** begin QUOTED TEXT **
Protests and Post-it Pasties: Transition in Burma
PEN Member Karen Swenson recently took a trip to Burma in the wake of Daw Aung San Suu Kyi’s release from house arrest. Below Swenson reflects on the nation’s troubled history, her meeting with the Nobel Peace laureate, and what the current governments’s attempts at reform can tell us about Burma’s future.
Through enormous windows above diesel-belching traffic on Mahabandoola Road, the morning sun lit paintings ranging from realistic to abstract. The room, with its 20-foot damp-patched ceiling, was in one of the many decaying British colonial buildings in Yangon. The censor, his longyi, the sarong worn my Burmese men, protruding over his paunch, looked like a pregnant bride in a Dutch masterpiece as he stood before a painting of a man carrying a naked woman on his shoulders. They were both screaming. Her breasts, it became clear, troubled the censor. The painter took a packet of Post-it notes from his pocket and put one over each of the woman’s breasts. The censor’s frown melted away. He and his assistant left. Among smiles, the painter removed the Post-it pasties. In dictatorships unexplained screaming is acceptable but not nudity.
This was my fifth time to Burma. I had come to cover Daw Aung San Suu Kyi’s release from house arrest and reports of a thaw in the military dictatorship’s frigid grip. The government had promised the release of two thousand political prisoners, but a meager two hundred, mostly elderly and ill, had been freed. Work on the Myitsone dam, a cooperative project with China, much protested both inside and outside Burma, had been halted. However, reports in the Bangkok papers warned changes might be only window dressing to induce Western powers to remove sanctions.
I had arrived on July 15, 2011 at the new Yangon airport, an example of international-mediocre-modern, though the taxis outside are still held together by their drivers’ desperate ingenuity. Mine had a rusty, cellulite-dimpled door. This contrast is a paradigm of the gap between private and governmental worlds. As we drove into Yangon the shrill neon of supermarkets and electronics stores on the main streets, owned by Chinese or military men, contrasted with the houses on mud-holed side streets where cracked facades sprouted weeds and small trees.
** end QUOTED TEXT **
** begin DATA EXTRACT **
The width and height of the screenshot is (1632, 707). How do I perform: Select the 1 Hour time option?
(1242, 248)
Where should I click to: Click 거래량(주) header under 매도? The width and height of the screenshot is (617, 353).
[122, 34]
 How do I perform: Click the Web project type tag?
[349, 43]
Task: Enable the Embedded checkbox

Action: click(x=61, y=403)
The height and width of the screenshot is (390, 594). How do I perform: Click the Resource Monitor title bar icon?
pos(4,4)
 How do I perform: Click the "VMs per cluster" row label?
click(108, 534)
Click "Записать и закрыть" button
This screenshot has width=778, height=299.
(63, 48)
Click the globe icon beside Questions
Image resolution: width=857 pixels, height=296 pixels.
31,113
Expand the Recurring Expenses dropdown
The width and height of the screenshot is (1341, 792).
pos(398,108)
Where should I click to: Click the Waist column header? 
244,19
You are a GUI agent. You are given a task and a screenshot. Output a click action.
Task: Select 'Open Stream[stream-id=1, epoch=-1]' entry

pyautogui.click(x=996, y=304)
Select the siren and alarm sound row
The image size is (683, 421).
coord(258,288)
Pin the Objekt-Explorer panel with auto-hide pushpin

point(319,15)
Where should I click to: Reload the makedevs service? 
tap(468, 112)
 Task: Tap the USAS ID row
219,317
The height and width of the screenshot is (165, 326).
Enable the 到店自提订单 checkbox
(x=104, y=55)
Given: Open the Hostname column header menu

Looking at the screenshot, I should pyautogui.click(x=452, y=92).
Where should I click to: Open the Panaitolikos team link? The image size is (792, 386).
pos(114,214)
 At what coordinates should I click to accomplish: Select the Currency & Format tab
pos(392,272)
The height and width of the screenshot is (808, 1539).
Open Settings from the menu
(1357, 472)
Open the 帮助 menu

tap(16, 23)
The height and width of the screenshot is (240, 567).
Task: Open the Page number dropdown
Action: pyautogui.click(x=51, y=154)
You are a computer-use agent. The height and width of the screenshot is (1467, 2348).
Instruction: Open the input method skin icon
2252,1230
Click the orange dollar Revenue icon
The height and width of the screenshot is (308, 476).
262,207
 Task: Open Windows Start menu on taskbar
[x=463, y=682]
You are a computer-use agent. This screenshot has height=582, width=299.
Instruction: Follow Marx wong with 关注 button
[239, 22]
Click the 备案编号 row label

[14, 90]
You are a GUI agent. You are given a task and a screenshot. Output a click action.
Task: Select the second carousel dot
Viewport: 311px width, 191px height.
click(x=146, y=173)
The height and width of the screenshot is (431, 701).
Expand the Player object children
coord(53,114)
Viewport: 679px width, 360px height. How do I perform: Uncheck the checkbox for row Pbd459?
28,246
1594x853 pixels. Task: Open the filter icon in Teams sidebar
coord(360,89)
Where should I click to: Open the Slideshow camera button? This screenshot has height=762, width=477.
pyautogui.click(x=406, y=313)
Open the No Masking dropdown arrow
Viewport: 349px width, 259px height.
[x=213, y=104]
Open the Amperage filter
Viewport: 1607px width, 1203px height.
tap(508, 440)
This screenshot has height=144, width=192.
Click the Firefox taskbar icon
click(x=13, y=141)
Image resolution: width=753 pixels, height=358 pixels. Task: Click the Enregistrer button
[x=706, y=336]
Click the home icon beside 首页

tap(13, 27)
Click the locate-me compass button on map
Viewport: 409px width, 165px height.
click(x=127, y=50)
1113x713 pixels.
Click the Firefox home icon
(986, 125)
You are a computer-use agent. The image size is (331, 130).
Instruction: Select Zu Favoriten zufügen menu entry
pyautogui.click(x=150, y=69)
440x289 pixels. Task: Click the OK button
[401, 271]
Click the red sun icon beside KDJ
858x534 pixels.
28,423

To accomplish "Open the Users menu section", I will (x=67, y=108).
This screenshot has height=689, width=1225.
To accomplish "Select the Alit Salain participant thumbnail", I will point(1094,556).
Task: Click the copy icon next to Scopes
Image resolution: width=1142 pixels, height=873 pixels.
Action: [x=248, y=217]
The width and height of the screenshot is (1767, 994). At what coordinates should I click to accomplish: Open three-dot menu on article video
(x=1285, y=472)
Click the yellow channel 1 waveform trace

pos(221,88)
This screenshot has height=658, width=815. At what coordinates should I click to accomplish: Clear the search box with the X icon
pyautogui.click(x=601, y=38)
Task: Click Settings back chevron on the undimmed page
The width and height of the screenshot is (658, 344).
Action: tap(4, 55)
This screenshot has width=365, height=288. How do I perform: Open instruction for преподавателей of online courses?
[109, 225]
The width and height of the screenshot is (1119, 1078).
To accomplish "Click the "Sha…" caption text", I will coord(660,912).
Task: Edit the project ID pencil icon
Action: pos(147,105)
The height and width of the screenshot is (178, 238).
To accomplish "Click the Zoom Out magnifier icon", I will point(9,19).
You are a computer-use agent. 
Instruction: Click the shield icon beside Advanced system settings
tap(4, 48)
** end DATA EXTRACT **
### DIRECTIVES:
**1)** For the piece about Burma, decide whether each statement agrees with it, answering yes or no and quoting the words that settle it: (a) The government freed two thousand political prisoners. (b) Work on the Myitsone dam had been halted. (c) The writer arrived at the new Yangon airport on July 15, 2011.
**2)** Output the stretch of the entries from the line containing "Open the No Masking dropdown arrow" through the line containing "pyautogui.click(x=601, y=38)" as a JSON list of strings, one string per line, with blank lines left out.

### FINAL RESULTS:
**1)**
(a) No: "The government had promised the release of two thousand political prisoners, but a meager two hundred, mostly elderly and ill, had been freed."
(b) Yes: "Work on the Myitsone dam, a cooperative project with China, much protested both inside and outside Burma, had been halted."
(c) Yes: "I had arrived on July 15, 2011 at the new Yangon airport"

**2)**
[
  "Open the No Masking dropdown arrow",
  "Viewport: 349px width, 259px height.",
  "[x=213, y=104]",
  "Open the Amperage filter",
  "Viewport: 1607px width, 1203px height.",
  "tap(508, 440)",
  "This screenshot has height=144, width=192.",
  "Click the Firefox taskbar icon",
  "click(x=13, y=141)",
  "Image resolution: width=753 pixels, height=358 pixels. Task: Click the Enregistrer button",
  "[x=706, y=336]",
  "Click the home icon beside 首页",
  "tap(13, 27)",
  "Click the locate-me compass button on map",
  "Viewport: 409px width, 165px height.",
  "click(x=127, y=50)",
  "1113x713 pixels.",
  "Click the Firefox home icon",
  "(986, 125)",
  "You are a computer-use agent. The image size is (331, 130).",
  "Instruction: Select Zu Favoriten zufügen menu entry",
  "pyautogui.click(x=150, y=69)",
  "440x289 pixels. Task: Click the OK button",
  "[401, 271]",
  "Click the red sun icon beside KDJ",
  "858x534 pixels.",
  "28,423",
  "To accomplish \"Open the Users menu section\", I will (x=67, y=108).",
  "This screenshot has height=689, width=1225.",
  "To accomplish \"Select the Alit Salain participant thumbnail\", I will point(1094,556).",
  "Task: Click the copy icon next to Scopes",
  "Image resolution: width=1142 pixels, height=873 pixels.",
  "Action: [x=248, y=217]",
  "The width and height of the screenshot is (1767, 994). At what coordinates should I click to accomplish: Open three-dot menu on article video",
  "(x=1285, y=472)",
  "Click the yellow channel 1 waveform trace",
  "pos(221,88)",
  "This screenshot has height=658, width=815. At what coordinates should I click to accomplish: Clear the search box with the X icon",
  "pyautogui.click(x=601, y=38)"
]